Effects of minor alloying elements (Si, Mn and Al) on the corrosion behavior of stainless steels in molten carbonate fuel cell cathode environment

Effects of minor alloying elements (Si, Mn, and Al) on the corrosion resistance behaviors of stainless steel (SS) modified 310S used as a cathode current collector (CCC) material for molten carbonate fuel cells (MCFC) were examined in a mixture of 62 mol% Li2CO3-38 mol% K2CO3 at 650(degrees)C by measuring the change in corrosion potential and the potentio-dynamic, potentio-static polarization responses. The corrosion potential of modified 310S gradually increased after 9 h of immersion due to an active to passive transition and that of SSs added with minor alloying elements drastically increased before 6 h of immersion due to the reactive alloys.
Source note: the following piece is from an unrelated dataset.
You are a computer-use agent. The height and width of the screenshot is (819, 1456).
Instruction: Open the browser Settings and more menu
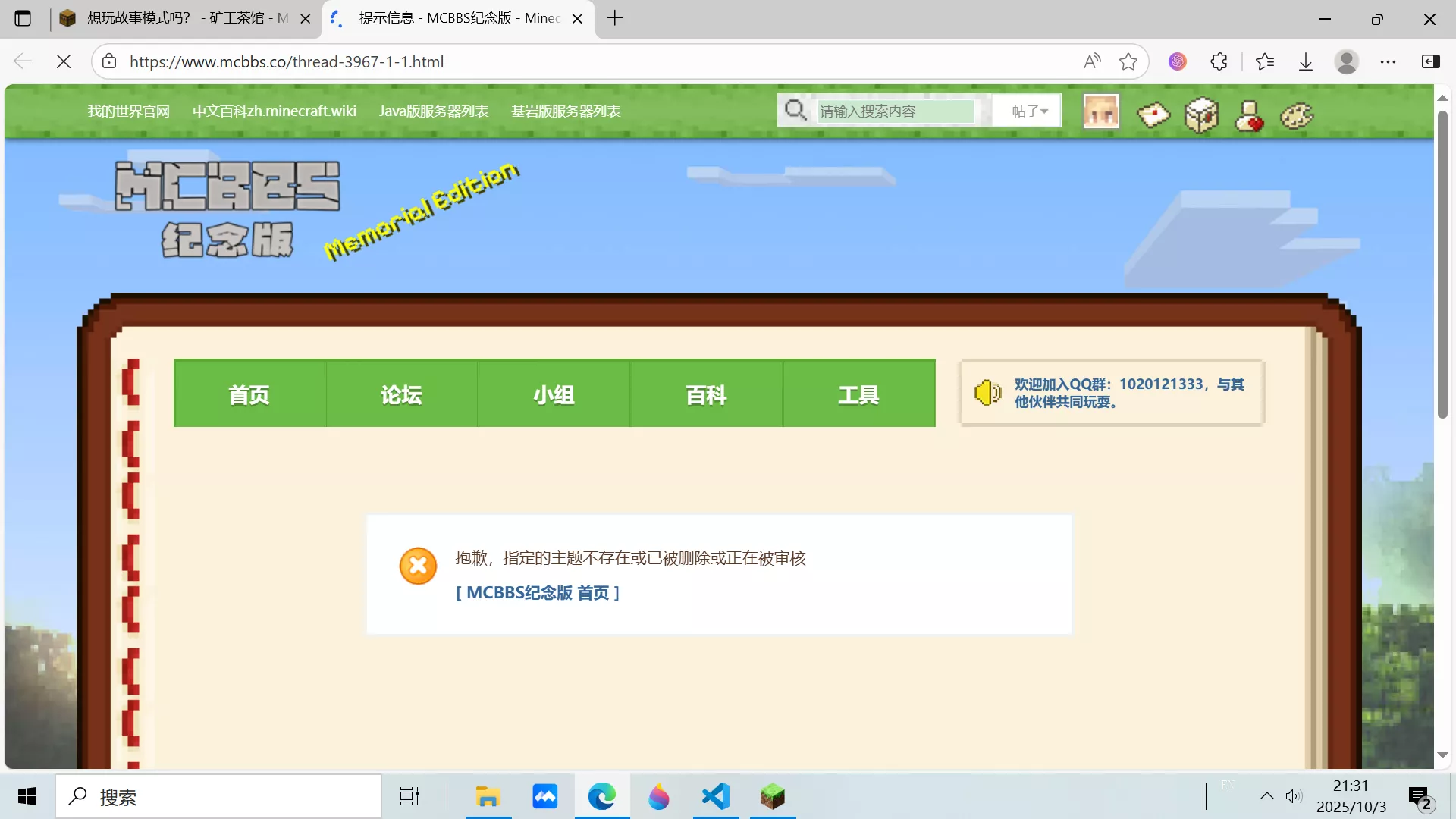click(1389, 61)
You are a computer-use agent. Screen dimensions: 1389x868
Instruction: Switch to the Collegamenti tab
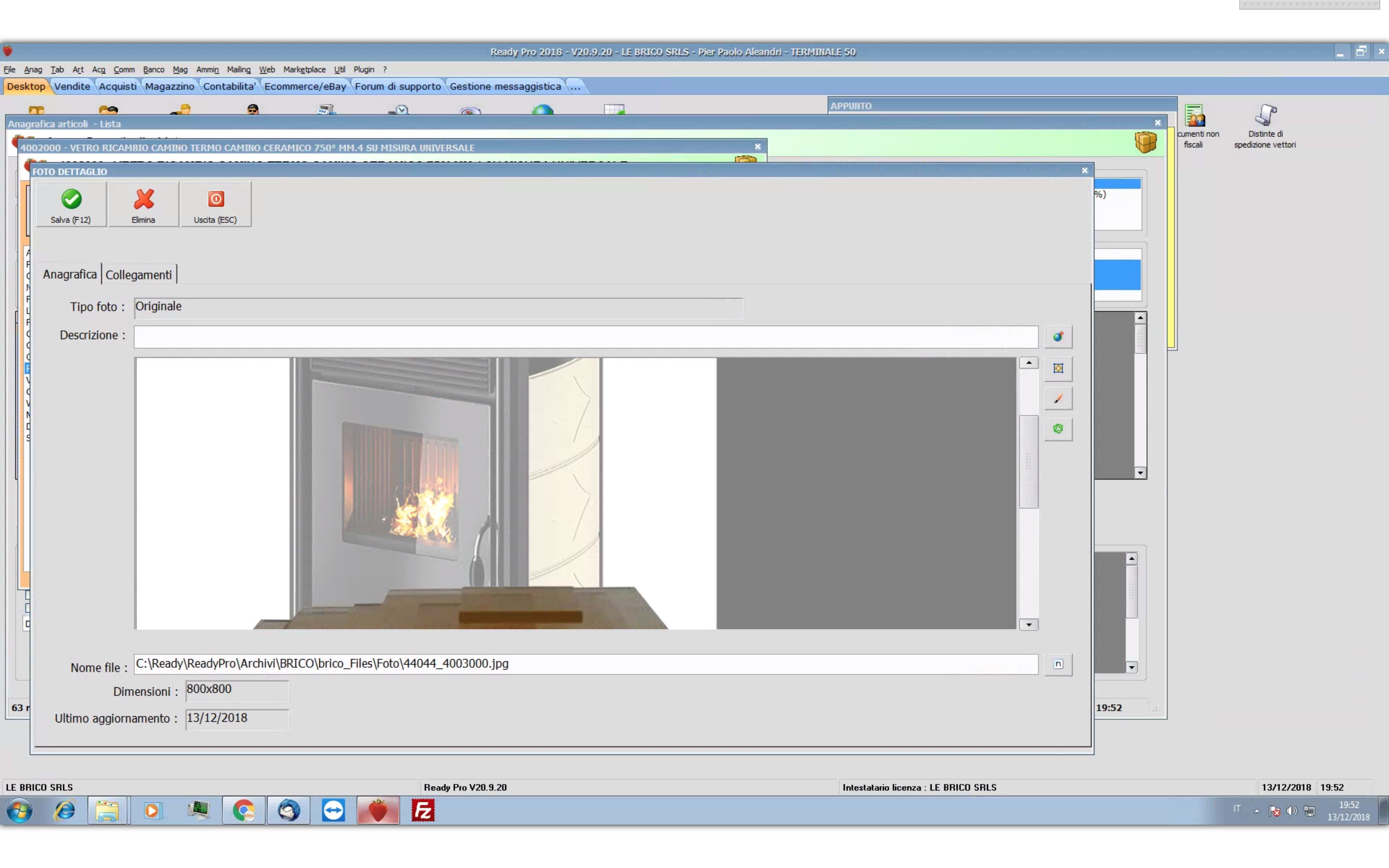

Si, Mn, and Al addition to base SS led to a decrease in corrosion resistance due to the rapid corrosion rate at the cathode operation potential, -40 mV, of the MCFC. The steady state current densities of SSs added with minor alloying elements were higher than that of 310S and modified 310S. Addition of Si, Mn, and Al induced a decrease in corrosion resistance of CCC materials in molten carbonate fuel cell operating temperatures, 650(degrees)C.

Automated summary

The effects of minor alloying elements on the corrosion resistance of modified stainless steel in molten carbonate fuel cells were examined. The addition of Si, Mn, and Al led to a decrease in corrosion resistance but an increase in steady state current density.